Bookshelf: Modern Faerie Tales Series Review

Although I can’t say that the Modern Faerie Tales series by Holly Black has made me a die-hard fan, I can say that this is not your average fairy tale. There are no pretty fields of flowers where everyone dances and sings, at least not outside of a glamor. The characters are trashy and rough, but that’s what allows them to navigate through the sewage spewed by the Seelie and Unseelie courts.

The first novel, “Tithe,” didn’t really thrill me. Overall, the characters and the fictitious world were fantastic, but there were a few areas within the plot that felt forced and made me feel a little lost. Still, I loved the gritty characters enough to go for book two, and read it faster than I did the first.

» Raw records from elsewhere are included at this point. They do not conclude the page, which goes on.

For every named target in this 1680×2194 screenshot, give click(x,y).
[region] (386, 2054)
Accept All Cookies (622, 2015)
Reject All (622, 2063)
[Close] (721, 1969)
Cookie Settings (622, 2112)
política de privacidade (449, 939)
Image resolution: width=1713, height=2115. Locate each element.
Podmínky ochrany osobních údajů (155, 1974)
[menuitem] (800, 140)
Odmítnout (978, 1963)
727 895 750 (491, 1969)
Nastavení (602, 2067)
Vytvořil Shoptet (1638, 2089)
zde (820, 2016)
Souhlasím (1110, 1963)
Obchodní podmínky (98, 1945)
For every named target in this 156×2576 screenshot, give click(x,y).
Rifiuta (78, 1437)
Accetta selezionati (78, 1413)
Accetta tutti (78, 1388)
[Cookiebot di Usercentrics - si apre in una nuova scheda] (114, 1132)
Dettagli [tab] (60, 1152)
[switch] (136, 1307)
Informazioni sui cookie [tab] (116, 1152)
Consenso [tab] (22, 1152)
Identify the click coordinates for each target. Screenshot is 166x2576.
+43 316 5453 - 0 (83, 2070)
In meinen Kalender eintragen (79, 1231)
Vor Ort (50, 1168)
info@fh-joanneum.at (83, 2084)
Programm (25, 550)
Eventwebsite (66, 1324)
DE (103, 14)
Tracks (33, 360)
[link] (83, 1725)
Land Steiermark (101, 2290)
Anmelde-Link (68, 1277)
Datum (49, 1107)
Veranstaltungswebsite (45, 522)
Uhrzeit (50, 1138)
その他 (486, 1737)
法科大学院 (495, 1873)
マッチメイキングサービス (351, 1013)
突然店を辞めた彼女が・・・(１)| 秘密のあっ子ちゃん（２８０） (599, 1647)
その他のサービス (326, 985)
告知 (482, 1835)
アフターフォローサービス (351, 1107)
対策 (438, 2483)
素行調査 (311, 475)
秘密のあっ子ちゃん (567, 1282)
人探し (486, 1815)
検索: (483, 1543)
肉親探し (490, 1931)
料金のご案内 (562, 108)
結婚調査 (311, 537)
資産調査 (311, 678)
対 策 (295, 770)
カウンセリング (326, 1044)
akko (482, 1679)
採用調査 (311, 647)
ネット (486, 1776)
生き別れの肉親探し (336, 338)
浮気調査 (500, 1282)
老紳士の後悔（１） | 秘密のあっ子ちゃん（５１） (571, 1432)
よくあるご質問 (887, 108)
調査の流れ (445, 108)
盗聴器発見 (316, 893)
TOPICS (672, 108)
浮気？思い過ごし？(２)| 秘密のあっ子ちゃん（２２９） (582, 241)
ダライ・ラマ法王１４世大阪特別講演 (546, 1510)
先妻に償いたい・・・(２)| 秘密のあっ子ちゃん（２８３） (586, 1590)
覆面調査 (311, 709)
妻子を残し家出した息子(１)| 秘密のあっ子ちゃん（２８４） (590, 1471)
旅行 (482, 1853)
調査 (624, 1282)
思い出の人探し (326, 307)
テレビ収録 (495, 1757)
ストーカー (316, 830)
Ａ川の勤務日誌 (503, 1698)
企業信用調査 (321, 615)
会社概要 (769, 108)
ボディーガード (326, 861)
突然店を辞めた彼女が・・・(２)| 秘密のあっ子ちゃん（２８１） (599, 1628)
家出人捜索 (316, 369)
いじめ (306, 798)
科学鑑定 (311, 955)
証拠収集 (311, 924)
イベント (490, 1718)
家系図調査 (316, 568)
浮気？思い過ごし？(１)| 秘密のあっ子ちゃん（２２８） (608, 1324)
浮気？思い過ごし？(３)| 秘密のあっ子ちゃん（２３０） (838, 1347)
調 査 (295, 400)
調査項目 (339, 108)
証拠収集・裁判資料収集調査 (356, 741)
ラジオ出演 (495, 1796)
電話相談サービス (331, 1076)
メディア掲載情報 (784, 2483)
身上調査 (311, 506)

“Valiant” is by far the best in the series. I actually thought the novel could have stood alone. It only slightly overlaps with events from the first book. The novel takes Valerie into the subway tunnels of New York and keeps pulling the reader down into a twisted world far more deranged and bloody than Wonderland. Black does a great job of making you feel like you’re slipping down that rabbit hole with Val, to the point you wonder if you’ll ever see daylight again. It is by far my favorite book in the series.

The third book, “Ironside,” is more of a sequel to book one, but does bridge books one and two. I can’t pinpoint any holes, like in book one, but even as much as I enjoyed it, I almost couldn’t read it when Roibon and Kaye are separated by a cruel fairy custom. Call me sentimental, but I love a good happy ending when it comes to love. And it was for these two characters that I continued the series in the first place. For that reason, the third book stressed me a little, but I consider that a mark in Black’s favor since I became attached to the lives of her main characters — the way a reader should if an author does his/her job.

Overall, one of the things the series does well is that there are so many outside wills affect the plot that even an obscure line of dialogue can influence the ending of the novel, and I found nothing predictable about the books or the series, which is nice for someone who tends to guess the ending of most books thirty pages in.

This is definitely a series worth reading if you like gritty urban fairy tales, because these aren’t your usual fairies.